There are several limitations to this study that should be noted. The limitation of the ex-post-facto design used is that causal inference cannot be made between the independent and dependent variables. Furthermore, the RSA dataset is usually generated by rehabilitation professionals in SVRAs. Although the manual and training for data entry are available, there could have been incongruency in the way each staff coded and entered the information, which may have affected the ensuing data collection and analysis. The fidelity issues of CE should be considered as well. Although there are discrepancies across SVRAs in operationalizing and implementing CE, the fidelity of CE is not measured in the RSA dataset. The lack of fidelity information might lead to limited validity of the research results as predictors of CE outcomes. Regarding the category of race/ethnicity, 77% of participants identified themselves as White. The rest of the racial/ethnic groups thus were only 23% of the sample. Such a large difference in race/ethnicity makes it difficult to generalize the research outcomes to racial/ethnic minority groups. The primary disability variable consisted of more than 20 types of disability. The current research included only cognitive disability—which constituted 47% of the sample—as a predictor to improve the conciseness of the research models.

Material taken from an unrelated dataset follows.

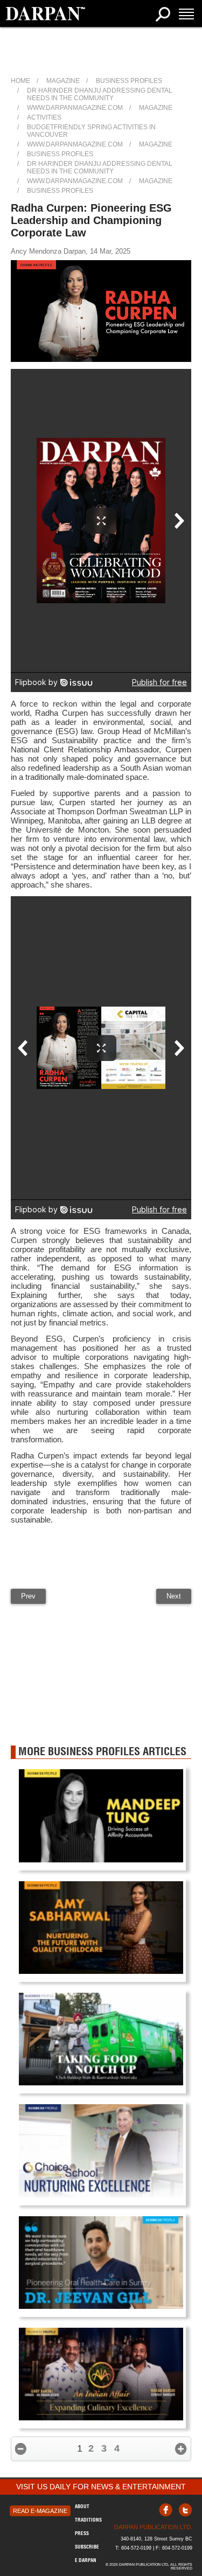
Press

For future research, the association of other disability types with CE utilization needs to be explored. Finally, most of the variables included were dichotomized for the analysis. This caused a loss of information that had been expressed in multiple categorical and continuous variables.
Conclusion
Despite CE being a recognized practice for two decades, and its inclusion as a fundamental service in WIOA, vocational rehabilitation providers have been slow to broadly implement this intervention to promote competitive integrated work among those individuals with the most severe disabilities. By increasing the capacity among SVRAs to conceptualize, develop, implement, and evaluate CE, this service may increase the efficacy of vocational rehabilitation counselors to support persons with the most severe disabilities in their participation in one of the fundamental components of society and adult identity: work (Strauser et al., 2021).
Footnotes
Declaration of Conflicting Interests
The author(s) declared no potential conflicts of interest with respect to the research, authorship, and/or publication of this article.
Funding
The contents of this paper were developed under a grant (H264K200003) from the Vocational Rehabilitation Technical Assistance Center for Quality Employment, U.S. Department of Education, and support from the National Institute on Disability, Independent Living, and Rehabilitation Research (Grant 90RTEM0001). However, those contents do not necessarily represent the policy of the U.S. Department of Education or U.S. Department of Health and Human Services, and you should not assume endorsement by the Federal government.